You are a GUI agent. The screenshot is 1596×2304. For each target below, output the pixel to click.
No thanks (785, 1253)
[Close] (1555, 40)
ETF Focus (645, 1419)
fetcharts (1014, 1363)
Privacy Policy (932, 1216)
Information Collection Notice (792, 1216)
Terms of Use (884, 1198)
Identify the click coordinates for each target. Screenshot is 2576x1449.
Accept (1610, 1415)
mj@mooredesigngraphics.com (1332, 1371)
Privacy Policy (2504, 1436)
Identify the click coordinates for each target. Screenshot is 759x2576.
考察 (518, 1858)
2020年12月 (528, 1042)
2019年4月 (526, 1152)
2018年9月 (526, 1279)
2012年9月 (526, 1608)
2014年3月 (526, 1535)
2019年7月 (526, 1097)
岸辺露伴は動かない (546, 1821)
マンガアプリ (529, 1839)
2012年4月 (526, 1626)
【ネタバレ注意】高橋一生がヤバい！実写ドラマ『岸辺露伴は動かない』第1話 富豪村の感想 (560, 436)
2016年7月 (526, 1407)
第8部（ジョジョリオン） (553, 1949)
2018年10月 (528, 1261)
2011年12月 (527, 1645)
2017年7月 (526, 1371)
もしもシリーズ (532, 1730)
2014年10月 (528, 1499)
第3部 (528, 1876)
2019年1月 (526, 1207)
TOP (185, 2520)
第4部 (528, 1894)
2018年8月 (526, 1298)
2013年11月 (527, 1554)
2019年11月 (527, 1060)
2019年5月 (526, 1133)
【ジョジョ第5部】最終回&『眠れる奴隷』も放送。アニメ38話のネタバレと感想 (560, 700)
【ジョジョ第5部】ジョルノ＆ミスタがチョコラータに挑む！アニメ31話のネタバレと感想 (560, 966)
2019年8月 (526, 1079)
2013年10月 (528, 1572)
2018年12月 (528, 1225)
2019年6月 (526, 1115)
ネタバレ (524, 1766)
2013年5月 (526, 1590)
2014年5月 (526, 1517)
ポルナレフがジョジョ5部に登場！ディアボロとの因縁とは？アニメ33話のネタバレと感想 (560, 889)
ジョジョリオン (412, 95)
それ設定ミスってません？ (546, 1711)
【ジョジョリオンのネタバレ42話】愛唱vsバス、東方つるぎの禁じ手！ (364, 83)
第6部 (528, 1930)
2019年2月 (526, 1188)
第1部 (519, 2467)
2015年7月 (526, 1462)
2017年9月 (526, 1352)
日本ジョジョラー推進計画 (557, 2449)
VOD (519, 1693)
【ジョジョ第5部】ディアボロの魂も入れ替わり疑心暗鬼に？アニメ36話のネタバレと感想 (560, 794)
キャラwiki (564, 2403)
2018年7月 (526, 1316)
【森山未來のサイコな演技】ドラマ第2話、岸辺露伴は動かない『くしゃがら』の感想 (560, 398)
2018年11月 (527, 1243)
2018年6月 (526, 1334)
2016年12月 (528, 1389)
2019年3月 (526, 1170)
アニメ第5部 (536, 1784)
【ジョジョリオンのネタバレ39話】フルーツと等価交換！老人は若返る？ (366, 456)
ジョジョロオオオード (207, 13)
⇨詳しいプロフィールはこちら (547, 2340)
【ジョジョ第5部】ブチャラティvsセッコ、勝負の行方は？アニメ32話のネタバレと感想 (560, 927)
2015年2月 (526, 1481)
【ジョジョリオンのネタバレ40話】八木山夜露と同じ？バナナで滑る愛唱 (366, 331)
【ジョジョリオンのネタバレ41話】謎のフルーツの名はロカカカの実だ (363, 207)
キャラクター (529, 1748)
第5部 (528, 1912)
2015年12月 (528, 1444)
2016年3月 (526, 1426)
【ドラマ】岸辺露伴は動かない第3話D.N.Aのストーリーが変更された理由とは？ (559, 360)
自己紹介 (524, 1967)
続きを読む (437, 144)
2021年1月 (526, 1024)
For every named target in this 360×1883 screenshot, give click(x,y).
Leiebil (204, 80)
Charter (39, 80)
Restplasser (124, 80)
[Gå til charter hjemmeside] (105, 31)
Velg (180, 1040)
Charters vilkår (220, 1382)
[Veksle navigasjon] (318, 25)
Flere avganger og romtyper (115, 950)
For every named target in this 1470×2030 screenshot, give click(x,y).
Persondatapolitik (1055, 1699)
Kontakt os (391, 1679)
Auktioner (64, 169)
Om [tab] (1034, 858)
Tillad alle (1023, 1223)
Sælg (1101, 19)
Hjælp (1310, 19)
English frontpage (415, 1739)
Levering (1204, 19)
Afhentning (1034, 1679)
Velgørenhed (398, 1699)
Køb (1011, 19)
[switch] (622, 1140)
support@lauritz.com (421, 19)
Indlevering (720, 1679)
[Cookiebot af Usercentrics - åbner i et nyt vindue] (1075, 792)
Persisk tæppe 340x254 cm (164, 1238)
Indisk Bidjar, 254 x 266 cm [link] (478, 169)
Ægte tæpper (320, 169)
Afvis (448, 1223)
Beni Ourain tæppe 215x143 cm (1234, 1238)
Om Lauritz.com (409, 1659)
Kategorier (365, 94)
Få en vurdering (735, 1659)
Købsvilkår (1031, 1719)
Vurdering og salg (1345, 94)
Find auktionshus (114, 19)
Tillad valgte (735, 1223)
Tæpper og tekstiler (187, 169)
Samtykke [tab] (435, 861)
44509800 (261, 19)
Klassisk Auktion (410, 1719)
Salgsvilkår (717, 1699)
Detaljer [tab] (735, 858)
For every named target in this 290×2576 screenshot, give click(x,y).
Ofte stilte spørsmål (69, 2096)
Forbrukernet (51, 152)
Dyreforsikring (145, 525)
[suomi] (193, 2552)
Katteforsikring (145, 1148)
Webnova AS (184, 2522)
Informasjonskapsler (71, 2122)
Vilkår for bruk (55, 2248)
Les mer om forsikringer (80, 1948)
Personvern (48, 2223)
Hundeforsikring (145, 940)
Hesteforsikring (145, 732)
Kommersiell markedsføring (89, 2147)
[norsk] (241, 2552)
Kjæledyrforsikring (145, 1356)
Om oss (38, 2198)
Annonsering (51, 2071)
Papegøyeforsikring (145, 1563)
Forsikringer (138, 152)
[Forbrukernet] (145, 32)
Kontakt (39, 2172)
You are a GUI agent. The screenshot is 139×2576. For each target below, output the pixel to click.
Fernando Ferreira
--
**Work instructions**
The answer must be the full data, repeated word for word.

**Solution to the problem**
You are a GUI agent. The screenshot is 1596×2304. For each target below, output the pixel to click.
No thanks (785, 1253)
[Close] (1555, 40)
ETF Focus (645, 1419)
fetcharts (1014, 1363)
Privacy Policy (932, 1216)
Information Collection Notice (792, 1216)
Terms of Use (884, 1198)
Identify the click coordinates for each target. Screenshot is 2576x1449.
Accept (1610, 1415)
mj@mooredesigngraphics.com (1332, 1371)
Privacy Policy (2504, 1436)
Identify the click coordinates for each target. Screenshot is 759x2576.
考察 (518, 1858)
2020年12月 (528, 1042)
2019年4月 (526, 1152)
2018年9月 (526, 1279)
2012年9月 (526, 1608)
2014年3月 (526, 1535)
2019年7月 (526, 1097)
岸辺露伴は動かない (546, 1821)
マンガアプリ (529, 1839)
2012年4月 (526, 1626)
【ネタバレ注意】高橋一生がヤバい！実写ドラマ『岸辺露伴は動かない』第1話 富豪村の感想 (560, 436)
2016年7月 (526, 1407)
第8部（ジョジョリオン） (553, 1949)
2018年10月 (528, 1261)
2011年12月 (527, 1645)
2017年7月 (526, 1371)
もしもシリーズ (532, 1730)
2014年10月 (528, 1499)
第3部 (528, 1876)
2019年1月 (526, 1207)
TOP (185, 2520)
第4部 (528, 1894)
2018年8月 (526, 1298)
2013年11月 (527, 1554)
2019年11月 (527, 1060)
2019年5月 (526, 1133)
【ジョジョ第5部】最終回&『眠れる奴隷』も放送。アニメ38話のネタバレと感想 (560, 700)
【ジョジョ第5部】ジョルノ＆ミスタがチョコラータに挑む！アニメ31話のネタバレと感想 (560, 966)
2019年8月 (526, 1079)
2013年10月 (528, 1572)
2018年12月 (528, 1225)
2019年6月 (526, 1115)
ネタバレ (524, 1766)
2013年5月 (526, 1590)
2014年5月 (526, 1517)
ポルナレフがジョジョ5部に登場！ディアボロとの因縁とは？アニメ33話のネタバレと感想 (560, 889)
ジョジョリオン (412, 95)
それ設定ミスってません？ (546, 1711)
【ジョジョリオンのネタバレ42話】愛唱vsバス、東方つるぎの禁じ手！ (364, 83)
第6部 (528, 1930)
2019年2月 (526, 1188)
第1部 (519, 2467)
2015年7月 (526, 1462)
2017年9月 (526, 1352)
日本ジョジョラー推進計画 (557, 2449)
VOD (519, 1693)
【ジョジョ第5部】ディアボロの魂も入れ替わり疑心暗鬼に？アニメ36話のネタバレと感想 (560, 794)
キャラwiki (564, 2403)
2018年7月 (526, 1316)
【森山未來のサイコな演技】ドラマ第2話、岸辺露伴は動かない『くしゃがら』の感想 (560, 398)
2018年11月 (527, 1243)
2018年6月 (526, 1334)
2016年12月 (528, 1389)
2019年3月 (526, 1170)
アニメ第5部 (536, 1784)
【ジョジョリオンのネタバレ39話】フルーツと等価交換！老人は若返る？ (366, 456)
ジョジョロオオオード (207, 13)
⇨詳しいプロフィールはこちら (547, 2340)
【ジョジョ第5部】ブチャラティvsセッコ、勝負の行方は？アニメ32話のネタバレと感想 (560, 927)
2015年2月 (526, 1481)
【ジョジョリオンのネタバレ40話】八木山夜露と同じ？バナナで滑る愛唱 (366, 331)
【ジョジョリオンのネタバレ41話】謎のフルーツの名はロカカカの実だ (363, 207)
キャラクター (529, 1748)
第5部 (528, 1912)
2015年12月 (528, 1444)
2016年3月 (526, 1426)
【ドラマ】岸辺露伴は動かない第3話D.N.Aのストーリーが変更された理由とは？ (559, 360)
自己紹介 (524, 1967)
続きを読む (437, 144)
2021年1月 (526, 1024)
For every named target in this 360×1883 screenshot, give click(x,y).
Leiebil (204, 80)
Charter (39, 80)
Restplasser (124, 80)
[Gå til charter hjemmeside] (105, 31)
Velg (180, 1040)
Charters vilkår (220, 1382)
[Veksle navigasjon] (318, 25)
Flere avganger og romtyper (115, 950)
For every named target in this 1470×2030 screenshot, give click(x,y).
Persondatapolitik (1055, 1699)
Kontakt os (391, 1679)
Auktioner (64, 169)
Om [tab] (1034, 858)
Tillad alle (1023, 1223)
Sælg (1101, 19)
Hjælp (1310, 19)
English frontpage (415, 1739)
Levering (1204, 19)
Afhentning (1034, 1679)
Velgørenhed (398, 1699)
Køb (1011, 19)
[switch] (622, 1140)
support@lauritz.com (421, 19)
Indlevering (720, 1679)
[Cookiebot af Usercentrics - åbner i et nyt vindue] (1075, 792)
Persisk tæppe 340x254 cm (164, 1238)
Indisk Bidjar, 254 x 266 cm [link] (478, 169)
Ægte tæpper (320, 169)
Afvis (448, 1223)
Beni Ourain tæppe 215x143 cm (1234, 1238)
Om Lauritz.com (409, 1659)
Kategorier (365, 94)
Få en vurdering (735, 1659)
Købsvilkår (1031, 1719)
Vurdering og salg (1345, 94)
Find auktionshus (114, 19)
Tillad valgte (735, 1223)
Tæpper og tekstiler (187, 169)
Samtykke [tab] (435, 861)
44509800 (261, 19)
Klassisk Auktion (410, 1719)
Salgsvilkår (717, 1699)
Detaljer [tab] (735, 858)
For every named target in this 290×2576 screenshot, give click(x,y).
Ofte stilte spørsmål (69, 2096)
Forbrukernet (51, 152)
Dyreforsikring (145, 525)
[suomi] (193, 2552)
Katteforsikring (145, 1148)
Webnova AS (184, 2522)
Informasjonskapsler (71, 2122)
Vilkår for bruk (55, 2248)
Les mer om forsikringer (80, 1948)
Personvern (48, 2223)
Hundeforsikring (145, 940)
Hesteforsikring (145, 732)
Kommersiell markedsføring (89, 2147)
[norsk] (241, 2552)
Kjæledyrforsikring (145, 1356)
Om oss (38, 2198)
Annonsering (51, 2071)
Papegøyeforsikring (145, 1563)
Forsikringer (138, 152)
[Forbrukernet] (145, 32)
Kontakt (39, 2172)
You are a GUI agent. The screenshot is 139×2576. For each target below, output the pixel to click.
Fernando Ferreira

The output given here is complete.